## ABOUT THIS TASK
From the line that has "Lösningar och produkter (297, 2478)" down to the last line of the data below, set down every line exactly, but none of the pictures.

## RECORDS SHOWN
· · · ·
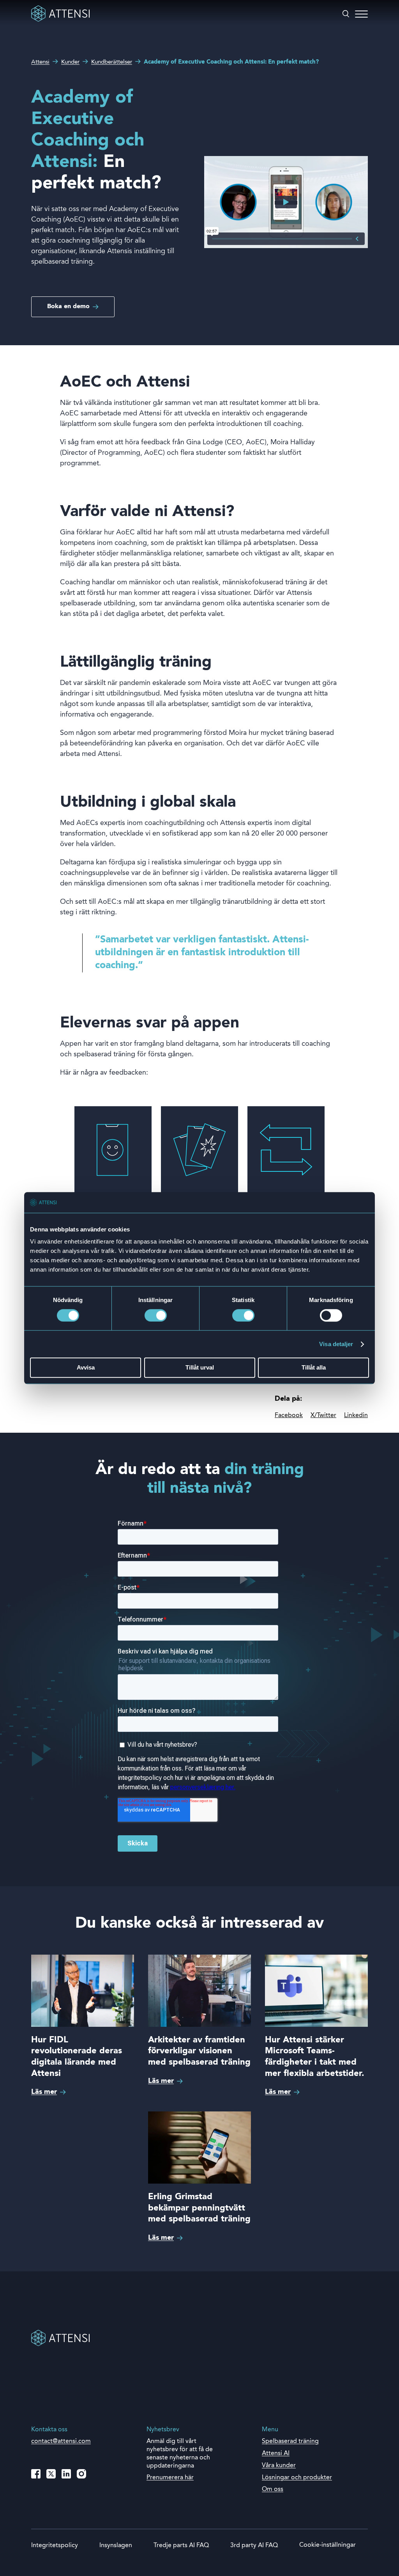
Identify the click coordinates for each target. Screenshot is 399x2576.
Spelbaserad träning (290, 2441)
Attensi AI (276, 2453)
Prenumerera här (170, 2478)
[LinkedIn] (66, 2473)
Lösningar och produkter (297, 2478)
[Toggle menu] (361, 14)
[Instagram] (81, 2473)
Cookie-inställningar (327, 2545)
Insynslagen (115, 2545)
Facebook (289, 1415)
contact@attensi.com (61, 2441)
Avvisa (86, 1367)
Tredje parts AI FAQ (181, 2545)
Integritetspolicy (54, 2545)
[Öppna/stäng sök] (346, 14)
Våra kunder (279, 2465)
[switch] (156, 1315)
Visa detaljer (336, 1344)
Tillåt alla (314, 1367)
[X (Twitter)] (51, 2473)
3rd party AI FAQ (254, 2545)
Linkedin (356, 1415)
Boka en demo (68, 306)
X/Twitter (323, 1415)
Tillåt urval (199, 1367)
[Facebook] (36, 2473)
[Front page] (60, 20)
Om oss (272, 2489)
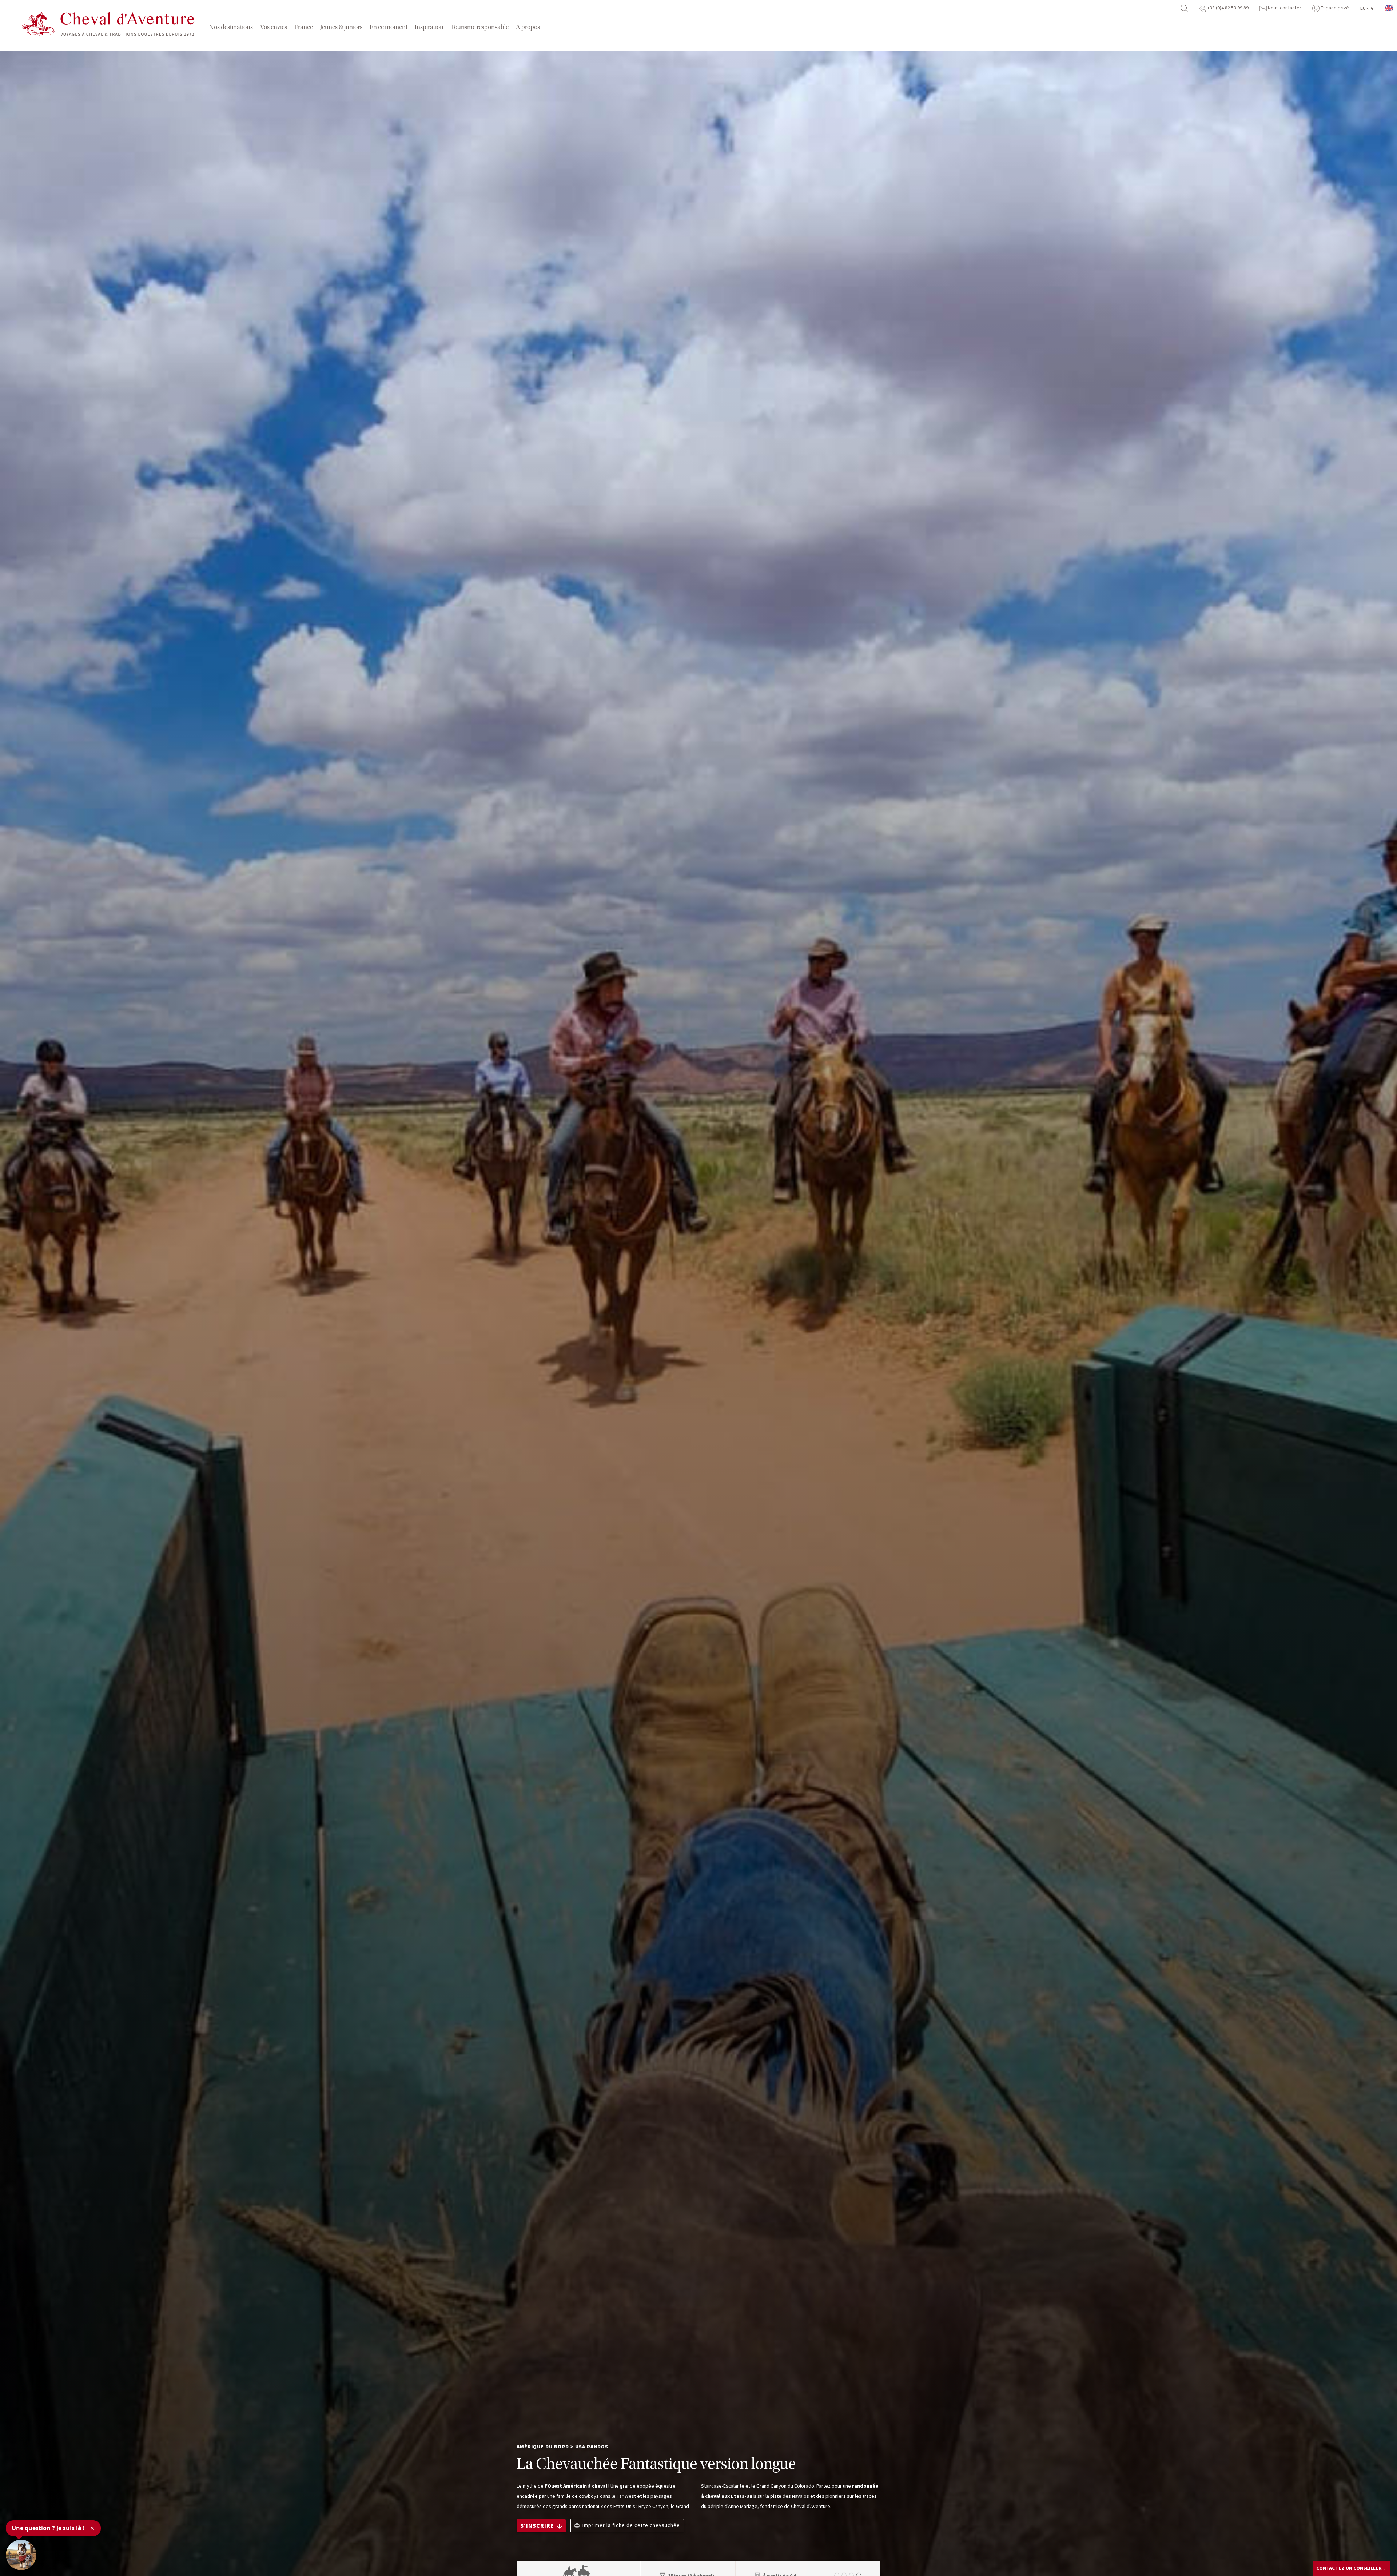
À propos (528, 27)
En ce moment (388, 27)
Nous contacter (1284, 8)
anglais (1389, 8)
· · · ·
## ANSWER FOR THE TASK
Lösningar och produkter (297, 2478)
[Toggle menu] (361, 14)
[Instagram] (81, 2473)
Cookie-inställningar (327, 2545)
Insynslagen (115, 2545)
Facebook (289, 1415)
contact@attensi.com (61, 2441)
Avvisa (86, 1367)
Tredje parts AI FAQ (181, 2545)
Integritetspolicy (54, 2545)
[Öppna/stäng sök] (346, 14)
Våra kunder (279, 2465)
[switch] (156, 1315)
Visa detaljer (336, 1344)
Tillåt alla (314, 1367)
[X (Twitter)] (51, 2473)
3rd party AI FAQ (254, 2545)
Linkedin (356, 1415)
Boka en demo (68, 306)
X/Twitter (323, 1415)
Tillåt urval (199, 1367)
[Facebook] (36, 2473)
[Front page] (60, 20)
Om oss (272, 2489)
À propos (528, 27)
En ce moment (388, 27)
Nous contacter (1284, 8)
anglais (1389, 8)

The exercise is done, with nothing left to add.